Data extract:
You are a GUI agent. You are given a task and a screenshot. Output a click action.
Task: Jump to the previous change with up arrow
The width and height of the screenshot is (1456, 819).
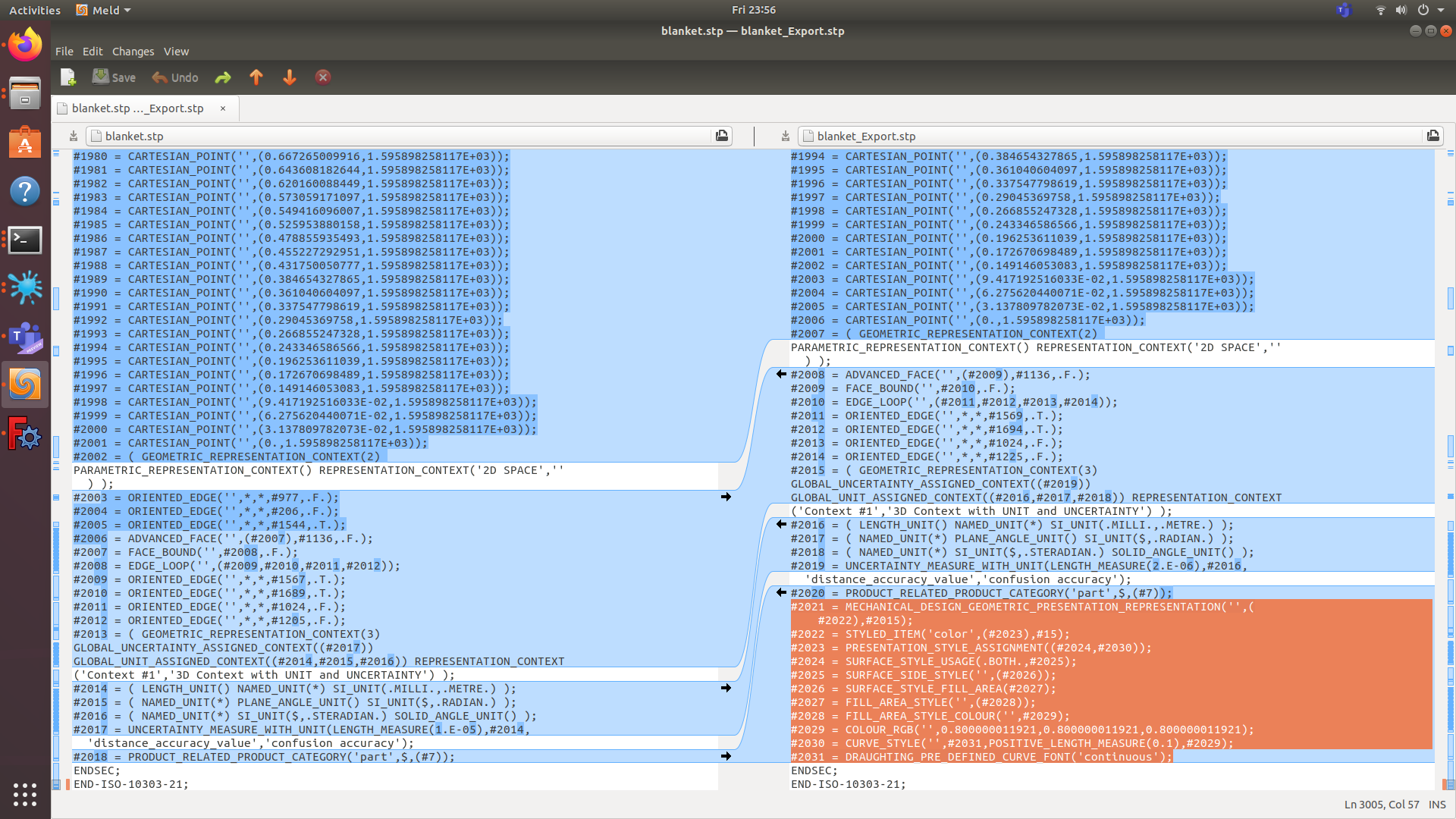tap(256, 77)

==

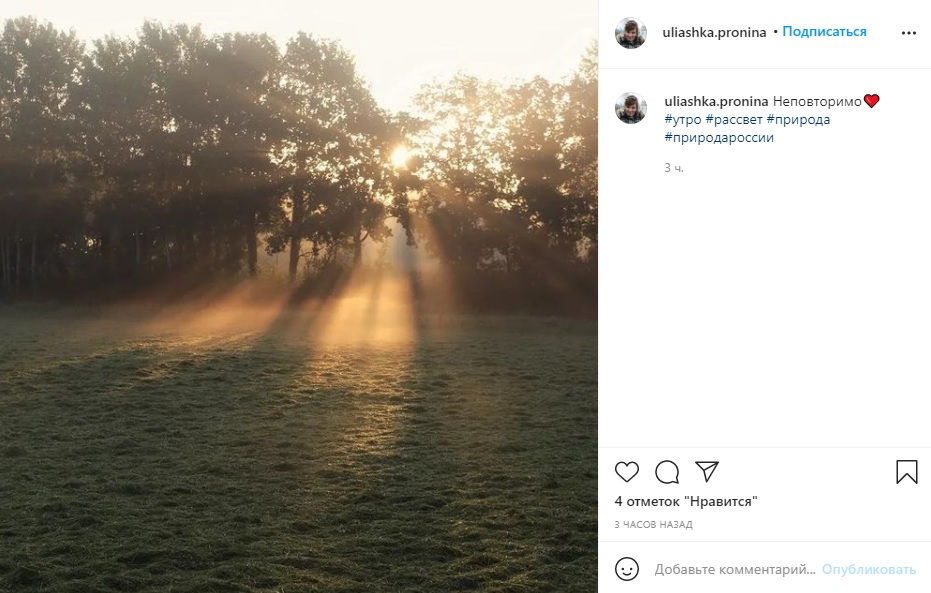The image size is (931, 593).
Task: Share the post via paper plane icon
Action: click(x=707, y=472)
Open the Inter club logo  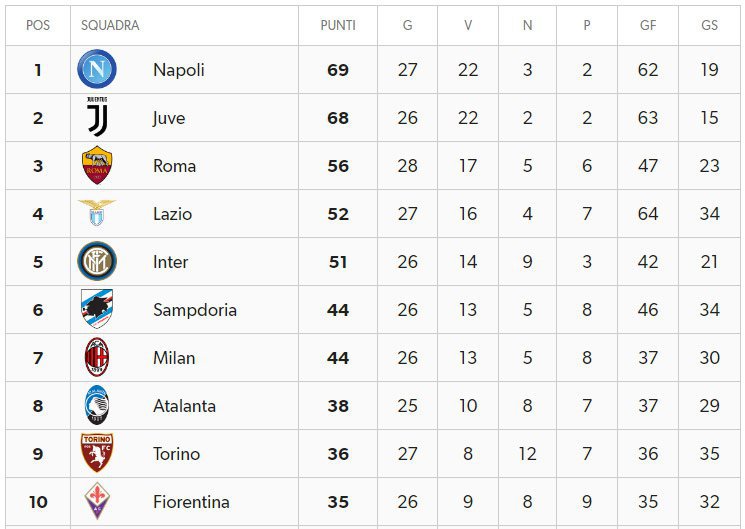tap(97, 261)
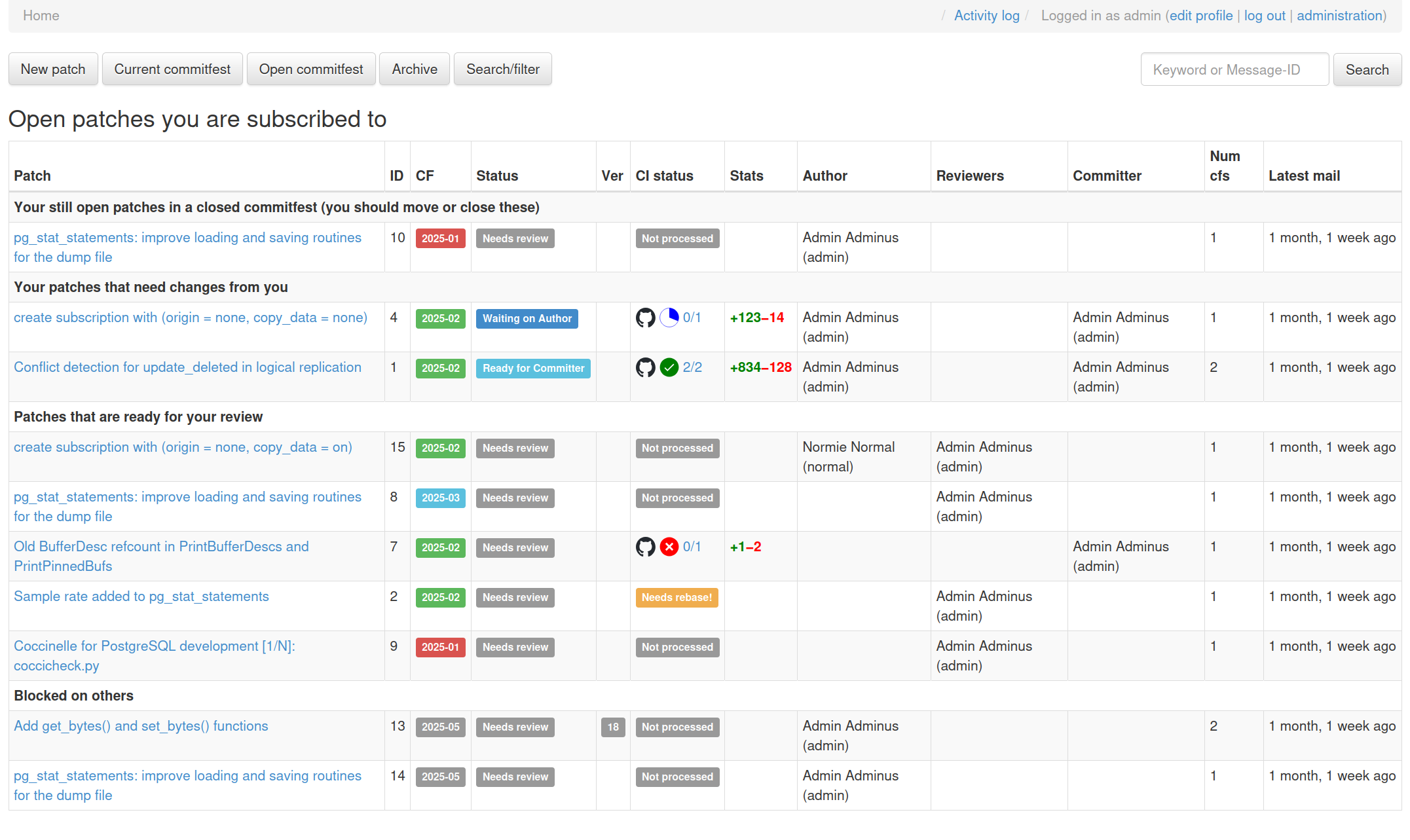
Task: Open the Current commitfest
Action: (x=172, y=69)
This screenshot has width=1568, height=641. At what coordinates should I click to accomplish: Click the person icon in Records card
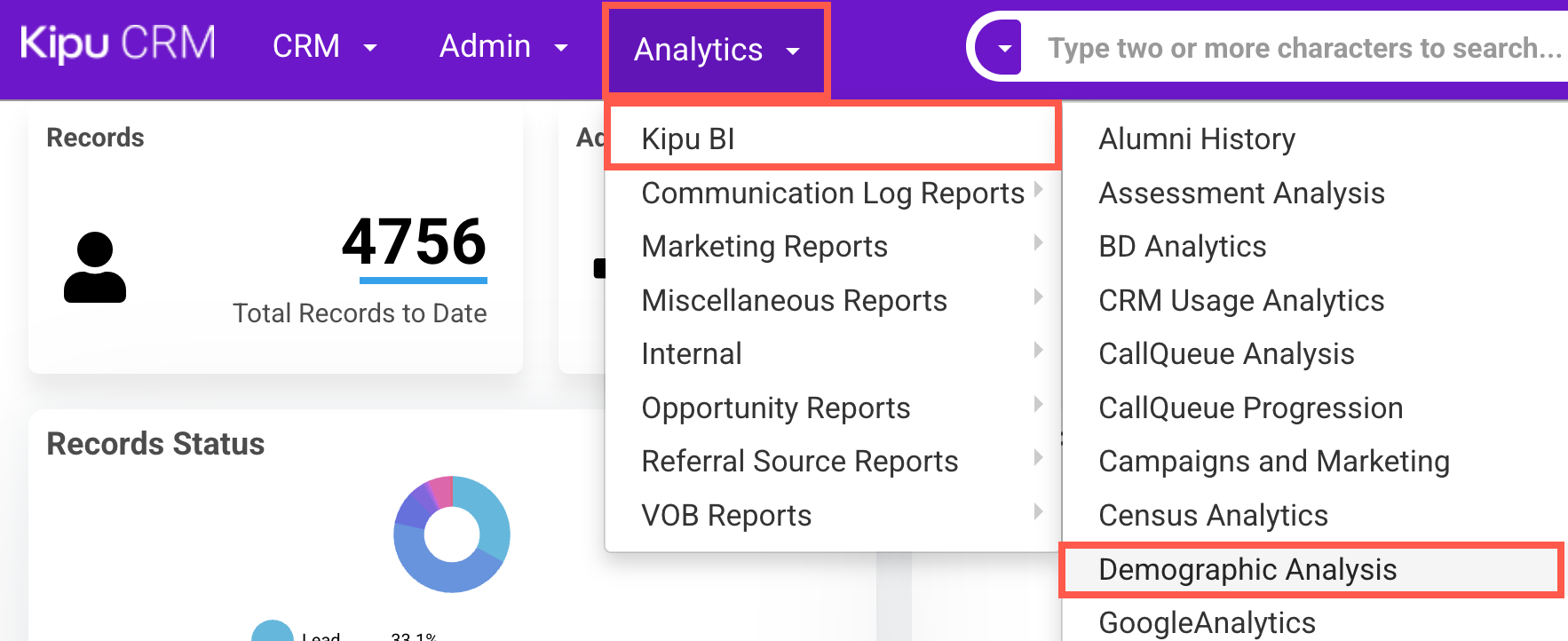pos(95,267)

Directions: Return the listing lines exactly as they appear, beginning at the line that contains "You are a GUI" and stopping after the line that contains "tap(256, 77)". Leave the pictures out of your answer.

Task response:
You are a GUI agent. You are given a task and a screenshot. Output a click action.
Task: Jump to the previous change with up arrow
The width and height of the screenshot is (1456, 819).
tap(256, 77)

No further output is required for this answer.